WASHINGTON — The U.S. Department of Energy is still pursuing a potentially illegal policy of curtailing Defense Nuclear Facilities Safety Board (DNFSB) oversight of certain nuclear-weapon sites, a board member said during a meeting Monday.
The Defense Nuclear Facilities Safety Board held the meeting to quiz DOE and National Nuclear Security Administration (NNSA) officials about their reasoning for rejecting a board recommendation to improve emergency response capabilities and safety practices at NNSA tritium facilities at the Savannah River Site in Aiken, S.C.
Board member Joyce Connery said that she feared the Energy Department rejected recommendation 2019-2 based on its Order 140.1, which says any nuclear facility or activity that DOE says poses no threat to public health is out of bounds for DNFSB oversight.
In a 2018 letter to DNFSB Chairman Bruce Hamilton, Undersecretary of Energy for Science Paul Dabbar said the board had to drop its recommendations about the tritium facilities for jurisdictional reasons.

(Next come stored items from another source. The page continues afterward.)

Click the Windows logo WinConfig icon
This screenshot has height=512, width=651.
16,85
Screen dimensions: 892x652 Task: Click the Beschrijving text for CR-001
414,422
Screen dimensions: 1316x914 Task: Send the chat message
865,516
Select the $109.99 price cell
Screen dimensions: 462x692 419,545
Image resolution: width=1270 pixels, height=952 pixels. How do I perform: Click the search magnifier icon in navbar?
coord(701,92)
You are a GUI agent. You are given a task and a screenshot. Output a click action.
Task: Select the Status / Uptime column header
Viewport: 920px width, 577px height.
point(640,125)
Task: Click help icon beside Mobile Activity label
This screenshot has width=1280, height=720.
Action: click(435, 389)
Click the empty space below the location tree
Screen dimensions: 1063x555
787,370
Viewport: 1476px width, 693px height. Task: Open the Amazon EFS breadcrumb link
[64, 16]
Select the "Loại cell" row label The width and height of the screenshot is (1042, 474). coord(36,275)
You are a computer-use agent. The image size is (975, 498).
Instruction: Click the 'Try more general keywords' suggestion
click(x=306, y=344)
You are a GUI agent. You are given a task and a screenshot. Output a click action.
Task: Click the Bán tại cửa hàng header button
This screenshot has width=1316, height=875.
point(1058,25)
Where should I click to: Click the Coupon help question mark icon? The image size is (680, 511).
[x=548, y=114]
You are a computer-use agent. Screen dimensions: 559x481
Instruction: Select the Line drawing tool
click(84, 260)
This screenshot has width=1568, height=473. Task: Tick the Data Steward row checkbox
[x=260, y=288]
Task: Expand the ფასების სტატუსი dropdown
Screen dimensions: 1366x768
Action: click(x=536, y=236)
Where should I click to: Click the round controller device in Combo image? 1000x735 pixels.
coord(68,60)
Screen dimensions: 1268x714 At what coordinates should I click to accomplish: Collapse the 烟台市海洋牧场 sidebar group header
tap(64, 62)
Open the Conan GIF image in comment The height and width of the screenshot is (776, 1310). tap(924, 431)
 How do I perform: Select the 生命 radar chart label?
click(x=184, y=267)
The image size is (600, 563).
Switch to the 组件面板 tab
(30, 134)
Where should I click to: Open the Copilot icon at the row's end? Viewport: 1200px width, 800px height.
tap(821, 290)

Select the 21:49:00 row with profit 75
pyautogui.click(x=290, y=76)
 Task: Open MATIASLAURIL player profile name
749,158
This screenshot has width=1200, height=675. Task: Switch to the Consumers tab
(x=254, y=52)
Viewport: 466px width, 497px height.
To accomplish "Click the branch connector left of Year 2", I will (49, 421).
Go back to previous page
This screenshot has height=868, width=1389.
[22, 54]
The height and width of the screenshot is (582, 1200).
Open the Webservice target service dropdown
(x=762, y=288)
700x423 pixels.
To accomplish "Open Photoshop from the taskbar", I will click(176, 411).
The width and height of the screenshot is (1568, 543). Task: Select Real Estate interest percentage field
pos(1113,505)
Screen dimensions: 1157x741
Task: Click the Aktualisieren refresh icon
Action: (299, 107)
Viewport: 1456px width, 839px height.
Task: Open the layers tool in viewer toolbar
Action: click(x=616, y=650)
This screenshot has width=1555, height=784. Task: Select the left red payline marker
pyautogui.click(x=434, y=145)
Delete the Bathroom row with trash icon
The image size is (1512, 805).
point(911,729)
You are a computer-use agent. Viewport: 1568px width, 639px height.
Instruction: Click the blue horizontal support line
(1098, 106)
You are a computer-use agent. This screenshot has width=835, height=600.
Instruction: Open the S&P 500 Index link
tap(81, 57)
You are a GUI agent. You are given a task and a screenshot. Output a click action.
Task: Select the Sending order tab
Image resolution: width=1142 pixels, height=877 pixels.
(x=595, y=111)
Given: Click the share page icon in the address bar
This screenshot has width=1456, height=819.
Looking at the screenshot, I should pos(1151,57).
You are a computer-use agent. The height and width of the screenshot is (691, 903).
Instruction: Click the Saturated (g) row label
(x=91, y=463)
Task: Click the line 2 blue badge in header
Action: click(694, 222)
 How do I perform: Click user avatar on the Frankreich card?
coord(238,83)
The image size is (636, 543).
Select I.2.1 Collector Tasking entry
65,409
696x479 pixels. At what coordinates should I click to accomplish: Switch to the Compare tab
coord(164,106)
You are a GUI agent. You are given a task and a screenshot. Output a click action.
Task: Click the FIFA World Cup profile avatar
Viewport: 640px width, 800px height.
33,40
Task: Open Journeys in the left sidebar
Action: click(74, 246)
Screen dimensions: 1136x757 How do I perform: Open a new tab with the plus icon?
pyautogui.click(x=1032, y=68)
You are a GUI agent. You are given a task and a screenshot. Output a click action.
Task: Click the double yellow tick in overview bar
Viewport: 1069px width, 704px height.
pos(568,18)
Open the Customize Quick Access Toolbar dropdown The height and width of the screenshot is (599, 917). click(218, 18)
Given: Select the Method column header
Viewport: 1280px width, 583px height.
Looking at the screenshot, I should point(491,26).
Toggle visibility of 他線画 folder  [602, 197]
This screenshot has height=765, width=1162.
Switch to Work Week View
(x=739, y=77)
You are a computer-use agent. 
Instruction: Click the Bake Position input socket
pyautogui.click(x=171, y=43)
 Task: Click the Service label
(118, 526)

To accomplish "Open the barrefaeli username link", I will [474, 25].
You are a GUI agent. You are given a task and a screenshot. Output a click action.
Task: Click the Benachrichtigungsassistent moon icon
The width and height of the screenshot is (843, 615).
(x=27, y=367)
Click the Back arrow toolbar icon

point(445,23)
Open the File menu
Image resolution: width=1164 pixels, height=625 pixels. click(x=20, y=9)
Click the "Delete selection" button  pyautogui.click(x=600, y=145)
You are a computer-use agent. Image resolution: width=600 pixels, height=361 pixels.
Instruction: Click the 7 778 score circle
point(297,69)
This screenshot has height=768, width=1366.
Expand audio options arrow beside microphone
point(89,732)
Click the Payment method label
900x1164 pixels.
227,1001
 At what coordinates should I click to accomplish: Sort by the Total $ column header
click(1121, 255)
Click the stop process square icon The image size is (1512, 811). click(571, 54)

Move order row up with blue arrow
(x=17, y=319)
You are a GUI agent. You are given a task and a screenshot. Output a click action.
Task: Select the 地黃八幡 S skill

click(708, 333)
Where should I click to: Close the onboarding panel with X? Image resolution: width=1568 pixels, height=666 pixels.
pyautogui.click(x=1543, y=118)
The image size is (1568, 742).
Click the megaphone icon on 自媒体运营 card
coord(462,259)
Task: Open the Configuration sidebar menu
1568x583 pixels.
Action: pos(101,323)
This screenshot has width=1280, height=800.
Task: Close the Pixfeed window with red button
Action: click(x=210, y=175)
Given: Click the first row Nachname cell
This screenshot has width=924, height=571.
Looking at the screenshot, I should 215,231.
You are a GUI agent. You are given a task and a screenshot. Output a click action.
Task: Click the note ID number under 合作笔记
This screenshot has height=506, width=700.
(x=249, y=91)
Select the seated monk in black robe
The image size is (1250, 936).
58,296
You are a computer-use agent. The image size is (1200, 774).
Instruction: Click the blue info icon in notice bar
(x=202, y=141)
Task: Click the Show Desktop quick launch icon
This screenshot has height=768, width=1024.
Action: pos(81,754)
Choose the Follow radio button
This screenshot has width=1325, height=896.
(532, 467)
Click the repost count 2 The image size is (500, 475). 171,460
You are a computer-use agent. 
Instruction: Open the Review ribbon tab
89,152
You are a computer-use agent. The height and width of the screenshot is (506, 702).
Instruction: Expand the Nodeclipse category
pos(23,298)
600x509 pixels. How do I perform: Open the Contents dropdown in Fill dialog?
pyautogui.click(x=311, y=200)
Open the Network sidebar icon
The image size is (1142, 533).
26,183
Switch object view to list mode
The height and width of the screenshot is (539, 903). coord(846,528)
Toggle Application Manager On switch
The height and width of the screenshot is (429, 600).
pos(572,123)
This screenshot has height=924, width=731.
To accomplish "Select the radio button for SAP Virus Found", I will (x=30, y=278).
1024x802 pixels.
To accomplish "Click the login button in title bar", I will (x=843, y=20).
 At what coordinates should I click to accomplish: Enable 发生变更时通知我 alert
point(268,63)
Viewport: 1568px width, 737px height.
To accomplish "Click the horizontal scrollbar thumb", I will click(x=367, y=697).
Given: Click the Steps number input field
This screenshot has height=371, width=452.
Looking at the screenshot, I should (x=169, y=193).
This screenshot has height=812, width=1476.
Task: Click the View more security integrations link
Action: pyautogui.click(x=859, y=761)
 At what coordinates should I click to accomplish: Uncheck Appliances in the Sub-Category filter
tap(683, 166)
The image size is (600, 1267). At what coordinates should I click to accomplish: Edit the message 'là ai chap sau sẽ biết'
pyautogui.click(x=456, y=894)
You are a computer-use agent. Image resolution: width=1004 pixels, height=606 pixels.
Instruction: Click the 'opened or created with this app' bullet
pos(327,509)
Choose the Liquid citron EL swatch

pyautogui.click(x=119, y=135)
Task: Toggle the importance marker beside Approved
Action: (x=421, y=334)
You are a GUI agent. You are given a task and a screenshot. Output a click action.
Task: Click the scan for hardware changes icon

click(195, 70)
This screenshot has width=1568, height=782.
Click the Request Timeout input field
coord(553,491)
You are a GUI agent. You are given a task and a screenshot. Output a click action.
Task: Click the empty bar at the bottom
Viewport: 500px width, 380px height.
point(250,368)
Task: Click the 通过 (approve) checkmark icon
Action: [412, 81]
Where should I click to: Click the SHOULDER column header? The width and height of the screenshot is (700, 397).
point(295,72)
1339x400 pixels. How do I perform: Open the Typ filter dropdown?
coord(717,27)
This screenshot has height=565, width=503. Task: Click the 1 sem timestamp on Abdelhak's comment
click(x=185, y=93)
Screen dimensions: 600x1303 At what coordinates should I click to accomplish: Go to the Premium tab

Connery seized on that stance Monday, reminding an audience packed with DOE staff that the agency has “stated explicitly that if we put forward a recommendation on the tritium facility that it wouldn’t be accepted by the Department.”
But a senior NNSA official at the meeting reiterated the department’s position that it had rejected recommendation 2019-2 because the agency believes it is already adequately protecting the public from a potential tritium release.
“[T]o accept the recommendation would have accepted the premise that we are not providing adequate protection,” said James McConnell, associate administrator for safety, infrastructure, and operations at NNSA headquarters in Washington. “We rejected that premise, therefore we rejected the recommendation.”
McConnell repeated the reasons DOE cited when it formally rejected the order. Among these: the tritium facilities are in a relatively remote part of the vast Savannah River Site; and the calculations the NNSA uses to determine the maximum exposure to an individual are an extreme worst-case scenario that involves an unlikely dispersal of the entire tritium inventory.
Tritium is a radioactive hydrogen isotope that boosts the power of nuclear weapons. It decays over time and must be replaced periodically. At Savannah River, NNSA personnel fill up fresh tritium reservoirs with gas brought in from off-site.